Sony has finally unveiled the cost of the DualSense Edge, and its high price point is honestly a little shocking.
The DualSense Edge wireless controller for PS5 will run you a hefty $199.99 / £209.99 (Australian pricing to be announced). For your money, you're getting swappable modules like thumbstick caps and back paddles, textured grips, a white-on-black aesthetic, and miscellany including a carry case and a lockable USB-C connector housing.
That's a fair bit more than the cost of a standard DualSense controller, which retails for $69.99 / £59.99 / AU$109.95. It's also just beyond the ballpark of the Xbox Elite Wireless Controller Series 2's $179.99 / £159.99 / AU$249.95. It's not a million miles off the cost of an Xbox Series S, either, which is typically priced at $299.99 / £249.99 / AU$499.
As Sony's first foray into the 'Pro' controller market, the DualSense Edge will seriously need to impress at that high price point. But given everything we know so far, I'm not too confident it's up to the task.
More than a few DualCents
Yes, Pro or premium controllers are typically expensive. And in the throes of a cost of living crisis, buyers will often be left wondering if expensive Pro controllers are worth it. When it comes to the Xbox Elite Series 2, or third-party pads like the Revolution X, I'd say I've personally gotten my money's worth.

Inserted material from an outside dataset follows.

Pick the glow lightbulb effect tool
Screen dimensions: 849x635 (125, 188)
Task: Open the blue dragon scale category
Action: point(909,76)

But that isn't going to be enough of a reason for the average buyer. Pro controllers are a luxury purchase but, even on those grounds, I think the DualSense Edge is demonstrably not worth its higher price tag when its competition is offering more for less.
At face value, the Edge seems to at least match the Elite Series 2 from a features perspective. Textured grips, changeable modules, trigger dead zone toggles and profile settings are all standard, present, and accounted for.

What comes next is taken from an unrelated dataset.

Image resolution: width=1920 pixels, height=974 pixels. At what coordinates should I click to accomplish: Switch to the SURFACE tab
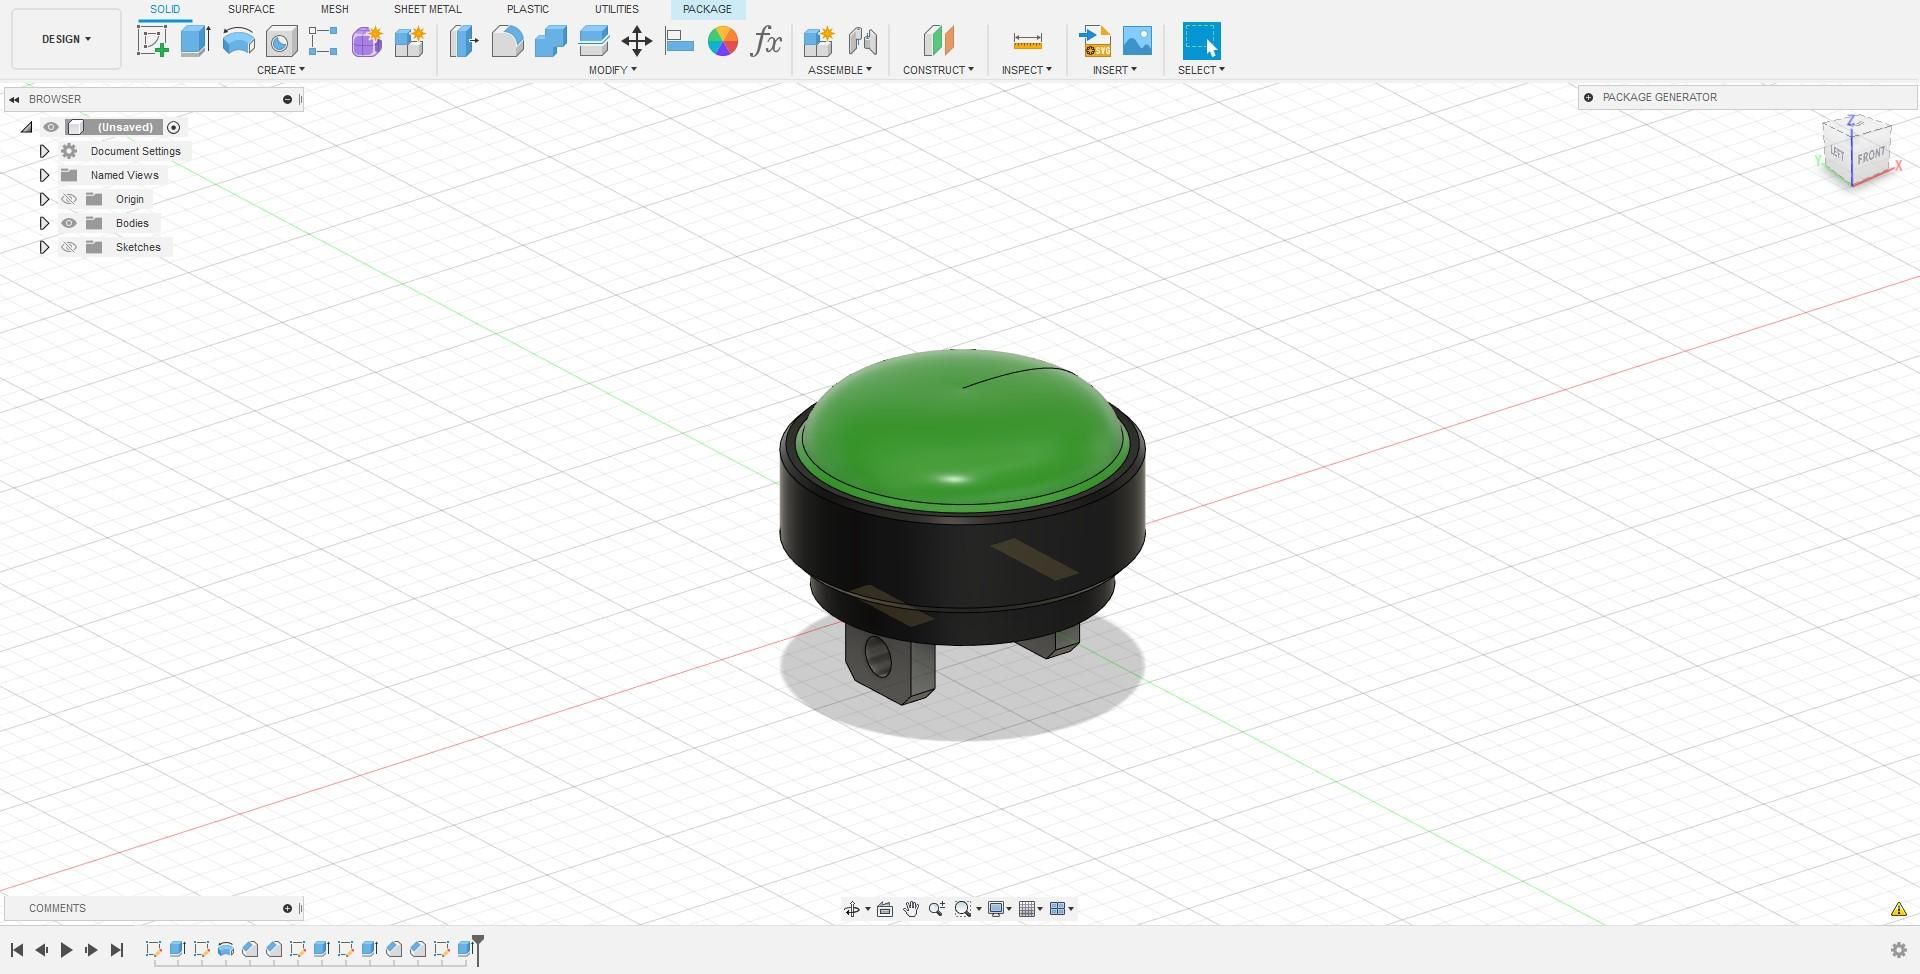point(249,9)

However, the Edge only has two back paddles as opposed to the Elite Series 2's four. Its new Function buttons don't appear to be remappable, and sit right under the analog sticks where they could be pressed accidentally quite easily. At least when it comes to klutzes like me.
We've also heard nothing of improvements to the DualSense's standout haptic feedback and adaptive triggers. That, and the lack of details on battery life, is worrying considering that's the one area Sony's excellent pad could use some serious improvement.
Now, the DualSense Edge is likely to be similarly excellent to its default counterpart. Pro features are always welcome, and the included USB-C connector housing is a fantastic addition. But when you can buy a fully customized Xbox Design Lab Elite Series 2 for a comparable (or cheaper in the UK) price, I think Sony may have overestimated how much PS5 owners are willing to spend on a Pro pad.